● **Task goal**: Rewrite the lines from the one containing "You are a GUI" up to and including the one containing "pos(865,121)" as a Markdown table with the columns Row and Line. Number each row and leave out any blank lines.

● **Extracted data**:
************

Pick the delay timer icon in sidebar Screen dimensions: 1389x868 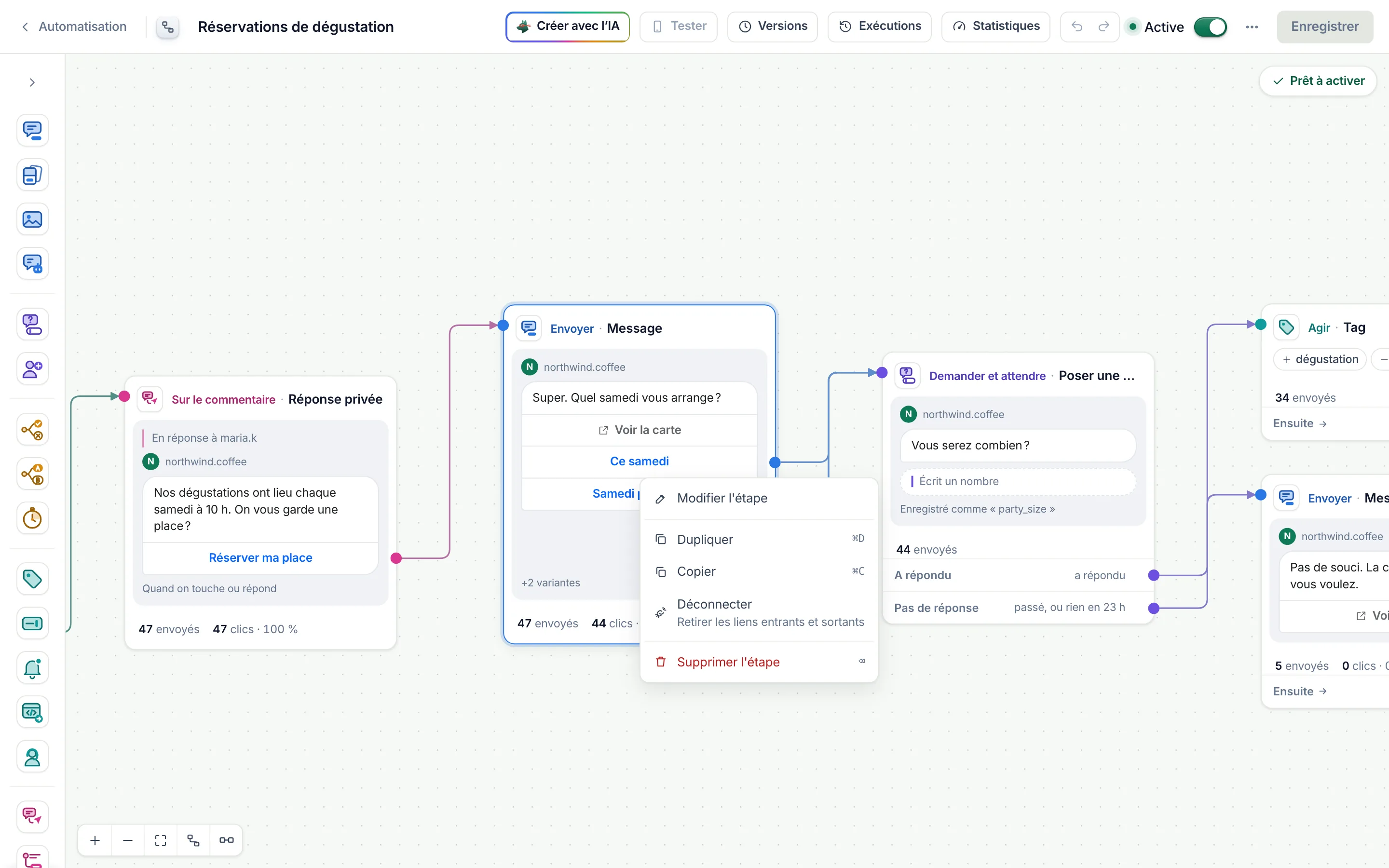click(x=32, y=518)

************

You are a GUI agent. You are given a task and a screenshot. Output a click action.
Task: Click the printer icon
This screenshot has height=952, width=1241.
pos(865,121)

************

● **Result of this task**:
| Row | Line |
|---|---|
| 1 | You are a GUI agent. You are given a task and a screenshot. Output a click action. |
| 2 | Task: Click the printer icon |
| 3 | This screenshot has height=952, width=1241. |
| 4 | pos(865,121) |